|Left – Nonpareil, Middle – Imperial, Right – Premium|
These are all made from a Song cultivar that was propagated from a live tea tree carbon dated back to the southern Song Dynasty (13th century). This one is Huang Zhi Xiang and translates as “kumquat fragrance” per a local Chinese dialect. The teas are processed to three different grades, each drawing out the elements in the leaves that mimic the gardenia fragrance, described as tropical, fruity, and thick but quite pleasant. The leaves are mostly intact, not crumbled or ground to fannings and dust. Each one will hold its flavors through as many as 15 infusions using a gaiwan or similar vessel. A far cry from those artificially flavored teas and even those with actual petals sprinkled in where the floral flavors and aromas are good for one or two infusions, maybe three if you’re lucky.
Nonpareil Mt. Wudong Huang Zhi Xiang (Gardenia) Phoenix Dan Cong Oolong – the most floral aroma of the three and free of any distractions, such as any roastiness, bakeyness, etc. “Nonpareil” means “a person or thing that is unsurpassed or unmatched; a peerless example.”
Imperial Mt. Wudong Huang Zhi Xiang (Gardenia) Phoenix Dan Cong Oolong – the floral is clearly evident and is accompanied by some planty/nutty aromas in the dry leaves. “Imperial” often means something that was used as a tribute tea (handed over by royal mandate to the Emperor).
Premium Mt. Wudong Huang Zhi Xiang (Gardenia) Phoenix Dan Cong Oolong – this has the strongest floral aroma but is accompanied by a nutty/fruity quality in the dry leaves. “Premium” means the best. Although Nonpareil is the most highly regarded, some of our customers said they liked this one best. All tastebuds are different, and you may agree or disagree with their assessment.
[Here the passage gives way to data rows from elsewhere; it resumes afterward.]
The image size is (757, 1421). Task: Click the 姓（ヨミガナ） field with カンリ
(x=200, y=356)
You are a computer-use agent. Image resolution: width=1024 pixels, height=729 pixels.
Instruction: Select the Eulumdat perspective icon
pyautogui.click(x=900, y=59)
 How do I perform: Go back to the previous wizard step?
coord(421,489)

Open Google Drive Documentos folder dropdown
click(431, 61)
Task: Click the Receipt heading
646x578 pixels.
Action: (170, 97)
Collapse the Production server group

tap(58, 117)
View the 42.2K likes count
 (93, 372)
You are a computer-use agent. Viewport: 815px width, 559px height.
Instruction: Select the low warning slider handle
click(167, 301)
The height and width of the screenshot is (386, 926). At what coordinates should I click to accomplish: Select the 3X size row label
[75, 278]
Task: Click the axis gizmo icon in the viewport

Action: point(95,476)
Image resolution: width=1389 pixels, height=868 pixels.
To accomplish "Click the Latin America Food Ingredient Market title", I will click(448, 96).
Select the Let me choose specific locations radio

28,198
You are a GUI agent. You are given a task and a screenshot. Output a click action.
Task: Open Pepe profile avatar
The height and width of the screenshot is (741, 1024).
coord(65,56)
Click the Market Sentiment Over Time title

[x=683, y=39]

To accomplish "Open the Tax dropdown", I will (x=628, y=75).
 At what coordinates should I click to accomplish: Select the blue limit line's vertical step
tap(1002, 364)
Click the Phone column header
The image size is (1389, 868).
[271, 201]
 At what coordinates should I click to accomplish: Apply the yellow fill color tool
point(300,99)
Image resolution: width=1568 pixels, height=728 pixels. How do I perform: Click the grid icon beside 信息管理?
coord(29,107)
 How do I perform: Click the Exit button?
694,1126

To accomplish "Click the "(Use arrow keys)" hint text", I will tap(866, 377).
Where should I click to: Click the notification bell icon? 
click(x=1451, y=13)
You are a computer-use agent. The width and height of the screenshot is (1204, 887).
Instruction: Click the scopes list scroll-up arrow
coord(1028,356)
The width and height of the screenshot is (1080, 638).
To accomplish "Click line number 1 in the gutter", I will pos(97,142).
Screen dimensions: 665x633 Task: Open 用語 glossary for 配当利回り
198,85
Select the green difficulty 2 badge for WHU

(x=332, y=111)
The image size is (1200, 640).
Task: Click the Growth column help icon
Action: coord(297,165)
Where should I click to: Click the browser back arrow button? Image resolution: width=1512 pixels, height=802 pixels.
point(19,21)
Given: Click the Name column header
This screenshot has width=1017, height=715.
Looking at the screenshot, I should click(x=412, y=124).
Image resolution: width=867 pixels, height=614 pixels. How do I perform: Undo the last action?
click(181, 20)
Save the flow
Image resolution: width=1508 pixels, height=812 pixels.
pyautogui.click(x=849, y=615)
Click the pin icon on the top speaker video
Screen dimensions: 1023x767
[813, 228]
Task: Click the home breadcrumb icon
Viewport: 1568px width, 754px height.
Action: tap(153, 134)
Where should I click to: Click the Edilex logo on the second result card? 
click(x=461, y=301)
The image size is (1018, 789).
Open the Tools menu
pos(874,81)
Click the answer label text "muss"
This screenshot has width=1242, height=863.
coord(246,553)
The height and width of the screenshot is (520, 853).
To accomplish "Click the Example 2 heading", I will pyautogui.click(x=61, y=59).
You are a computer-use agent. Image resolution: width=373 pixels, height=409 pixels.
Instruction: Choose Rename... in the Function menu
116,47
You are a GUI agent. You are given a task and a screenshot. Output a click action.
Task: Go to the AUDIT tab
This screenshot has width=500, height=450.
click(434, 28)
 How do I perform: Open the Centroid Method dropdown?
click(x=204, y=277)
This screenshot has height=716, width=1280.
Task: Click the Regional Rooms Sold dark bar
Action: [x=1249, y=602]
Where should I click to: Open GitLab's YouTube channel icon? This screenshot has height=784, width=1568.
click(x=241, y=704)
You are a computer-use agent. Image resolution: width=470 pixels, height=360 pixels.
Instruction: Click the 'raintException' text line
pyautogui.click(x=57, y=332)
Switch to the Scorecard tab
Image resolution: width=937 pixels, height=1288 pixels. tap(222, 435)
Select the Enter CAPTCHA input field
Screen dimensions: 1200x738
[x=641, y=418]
Mt. Wudong (Wudongshan) is a tall mountain kissed by mists that is located in the greater Phoenix Mountain area in the northeast corner of Guangdong Province, China. It is said to be the home of the best Dancong oolongs. For one thing, the tea trees are allowed to grow to a natural height and develop into true trees, often with quite thick trunks. They also have roots that go deep in the soil and pull up nutrients and aroma compounds that help create the gardenia fragrance.
As for those gardenias, save them for your lapel or a vase. These teas need no flavor enhancement!